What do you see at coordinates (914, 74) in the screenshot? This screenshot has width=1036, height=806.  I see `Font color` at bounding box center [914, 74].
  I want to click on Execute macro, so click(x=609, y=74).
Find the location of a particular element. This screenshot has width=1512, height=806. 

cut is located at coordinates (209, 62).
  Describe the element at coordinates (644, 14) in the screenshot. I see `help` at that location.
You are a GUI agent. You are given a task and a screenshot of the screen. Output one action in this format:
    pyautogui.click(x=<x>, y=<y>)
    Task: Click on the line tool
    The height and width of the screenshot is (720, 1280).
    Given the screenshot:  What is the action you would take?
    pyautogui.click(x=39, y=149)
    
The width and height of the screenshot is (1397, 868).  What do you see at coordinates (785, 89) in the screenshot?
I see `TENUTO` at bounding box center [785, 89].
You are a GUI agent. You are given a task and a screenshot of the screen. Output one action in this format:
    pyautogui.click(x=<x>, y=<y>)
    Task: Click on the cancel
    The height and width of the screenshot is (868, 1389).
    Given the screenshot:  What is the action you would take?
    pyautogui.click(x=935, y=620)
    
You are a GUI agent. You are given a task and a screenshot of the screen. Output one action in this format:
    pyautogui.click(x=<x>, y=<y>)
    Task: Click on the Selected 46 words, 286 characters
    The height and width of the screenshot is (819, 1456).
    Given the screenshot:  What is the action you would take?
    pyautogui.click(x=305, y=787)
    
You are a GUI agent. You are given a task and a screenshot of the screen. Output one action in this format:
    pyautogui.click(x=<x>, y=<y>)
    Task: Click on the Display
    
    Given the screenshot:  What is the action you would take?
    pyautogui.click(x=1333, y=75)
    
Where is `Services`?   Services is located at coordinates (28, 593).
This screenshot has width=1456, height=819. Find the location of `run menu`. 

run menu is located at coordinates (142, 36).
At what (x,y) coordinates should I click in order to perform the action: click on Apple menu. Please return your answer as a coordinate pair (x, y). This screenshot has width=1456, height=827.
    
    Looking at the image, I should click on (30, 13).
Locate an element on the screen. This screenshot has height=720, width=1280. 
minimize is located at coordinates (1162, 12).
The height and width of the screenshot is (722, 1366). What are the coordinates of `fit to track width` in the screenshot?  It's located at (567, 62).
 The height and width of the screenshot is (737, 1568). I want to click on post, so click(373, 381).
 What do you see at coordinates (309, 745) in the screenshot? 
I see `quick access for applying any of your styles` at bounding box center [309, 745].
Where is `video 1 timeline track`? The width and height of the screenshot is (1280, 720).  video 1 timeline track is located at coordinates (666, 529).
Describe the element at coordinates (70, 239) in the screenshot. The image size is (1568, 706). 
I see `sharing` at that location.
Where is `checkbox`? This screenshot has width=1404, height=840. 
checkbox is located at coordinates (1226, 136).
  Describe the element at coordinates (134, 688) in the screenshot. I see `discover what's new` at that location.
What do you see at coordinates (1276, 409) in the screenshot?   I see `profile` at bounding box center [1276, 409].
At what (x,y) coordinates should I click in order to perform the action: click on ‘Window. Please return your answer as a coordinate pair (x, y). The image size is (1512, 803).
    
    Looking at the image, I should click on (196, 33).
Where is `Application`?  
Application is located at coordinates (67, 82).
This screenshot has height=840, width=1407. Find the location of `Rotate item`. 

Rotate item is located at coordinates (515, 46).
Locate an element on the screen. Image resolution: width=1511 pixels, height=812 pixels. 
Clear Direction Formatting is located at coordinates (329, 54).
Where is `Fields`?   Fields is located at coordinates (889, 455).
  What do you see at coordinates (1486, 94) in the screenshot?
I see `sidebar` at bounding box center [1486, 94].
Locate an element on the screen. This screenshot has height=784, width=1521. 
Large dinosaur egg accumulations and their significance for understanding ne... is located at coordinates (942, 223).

* Task directions: Repeat all of the records above verbatim, from the first line to the last.

* Output for this task:
What do you see at coordinates (914, 74) in the screenshot? This screenshot has width=1036, height=806.  I see `Font color` at bounding box center [914, 74].
  I want to click on Execute macro, so click(x=609, y=74).
Find the location of a particular element. This screenshot has width=1512, height=806. 

cut is located at coordinates (209, 62).
  Describe the element at coordinates (644, 14) in the screenshot. I see `help` at that location.
You are a GUI agent. You are given a task and a screenshot of the screen. Output one action in this format:
    pyautogui.click(x=<x>, y=<y>)
    Task: Click on the line tool
    The height and width of the screenshot is (720, 1280).
    Given the screenshot:  What is the action you would take?
    pyautogui.click(x=39, y=149)
    
The width and height of the screenshot is (1397, 868).  What do you see at coordinates (785, 89) in the screenshot?
I see `TENUTO` at bounding box center [785, 89].
You are a GUI agent. You are given a task and a screenshot of the screen. Output one action in this format:
    pyautogui.click(x=<x>, y=<y>)
    Task: Click on the cancel
    The height and width of the screenshot is (868, 1389).
    Given the screenshot:  What is the action you would take?
    pyautogui.click(x=935, y=620)
    
You are a GUI agent. You are given a task and a screenshot of the screen. Output one action in this format:
    pyautogui.click(x=<x>, y=<y>)
    Task: Click on the Selected 46 words, 286 characters
    The height and width of the screenshot is (819, 1456).
    Given the screenshot:  What is the action you would take?
    pyautogui.click(x=305, y=787)
    
You are a GUI agent. You are given a task and a screenshot of the screen. Output one action in this format:
    pyautogui.click(x=<x>, y=<y>)
    Task: Click on the Display
    
    Given the screenshot:  What is the action you would take?
    pyautogui.click(x=1333, y=75)
    
Where is `Services`?   Services is located at coordinates (28, 593).
This screenshot has width=1456, height=819. Find the location of `run menu`. 

run menu is located at coordinates (142, 36).
At what (x,y) coordinates should I click in order to perform the action: click on Apple menu. Please return your answer as a coordinate pair (x, y). This screenshot has width=1456, height=827.
    
    Looking at the image, I should click on (30, 13).
Locate an element on the screen. This screenshot has height=720, width=1280. 
minimize is located at coordinates (1162, 12).
The height and width of the screenshot is (722, 1366). What are the coordinates of `fit to track width` in the screenshot?  It's located at (567, 62).
 The height and width of the screenshot is (737, 1568). I want to click on post, so click(373, 381).
 What do you see at coordinates (309, 745) in the screenshot? 
I see `quick access for applying any of your styles` at bounding box center [309, 745].
Where is `video 1 timeline track`? The width and height of the screenshot is (1280, 720).  video 1 timeline track is located at coordinates (666, 529).
Describe the element at coordinates (70, 239) in the screenshot. The image size is (1568, 706). 
I see `sharing` at that location.
Where is `checkbox`? This screenshot has width=1404, height=840. 
checkbox is located at coordinates (1226, 136).
  Describe the element at coordinates (134, 688) in the screenshot. I see `discover what's new` at that location.
What do you see at coordinates (1276, 409) in the screenshot?   I see `profile` at bounding box center [1276, 409].
At what (x,y) coordinates should I click in order to perform the action: click on ‘Window. Please return your answer as a coordinate pair (x, y). The image size is (1512, 803).
    
    Looking at the image, I should click on (196, 33).
Where is `Application`?  
Application is located at coordinates (67, 82).
This screenshot has height=840, width=1407. Find the location of `Rotate item`. 

Rotate item is located at coordinates (515, 46).
Locate an element on the screen. Image resolution: width=1511 pixels, height=812 pixels. 
Clear Direction Formatting is located at coordinates (329, 54).
Where is `Fields`?   Fields is located at coordinates (889, 455).
  What do you see at coordinates (1486, 94) in the screenshot?
I see `sidebar` at bounding box center [1486, 94].
Locate an element on the screen. This screenshot has height=784, width=1521. 
Large dinosaur egg accumulations and their significance for understanding ne... is located at coordinates (942, 223).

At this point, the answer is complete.